Justice Cupp also wrote separately, joined by Justice Stratton.  While he agrees that the agreements passed by operation of law to Acordia, he thinks there remains an open question still to be determined whether the non-compete agreements are enforceable post merger. That would need to be determined on remand under the court’s jurisprudence on the reasonableness of non-competition agreements.

There is no syllabus in this case, probably because according to the majority, it does not create any new law.

Concluding Observations

Because as previously disclosed, I was a paid consultant in this case (our side lost), I made no prediction about the outcome of this case.  I did say this, though- “It looked like two different perspectives here-some justices were concentrating on the effects of Ohio’s corporate merger statutes; others on the contract language, particularly the definition of “company” and the absence of successor language in the non-compete agreements.

It is extremely interesting how significantly this decision mirrored what was on the Justices’ minds at oral argument.

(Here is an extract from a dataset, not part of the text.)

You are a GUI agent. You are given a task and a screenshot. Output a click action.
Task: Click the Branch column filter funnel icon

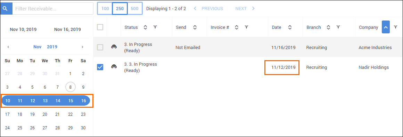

Justice Lanzinger asked whether Acordia wasn’t getting an extra two years beyond what it had bargained for, and whether there was any significance to the fact that the employees subject to the non-compete agreements had contracted with a specific defined company.  That latter question served as one of the bases of her majority opinion. And Justice Cupp asked both counsel if the concepts of enforcement and enforceability were being conflated—the first question must be whether the assets of a company pass through a merger.  If yes, were the terms of the agreement reasonable and enforceable, an issue that wasn’t before the Court. That line of questions formed the basis of his separate dissent.

Going forward, there is definitely a best practices lesson for those in this field.  Best put “or to any successors and assigns” language into any non-competition agreements.  Or, in any merger or change of corporate form, employees kept on by the existing company may be asked to sign new competition agreements if they want to keep their jobs.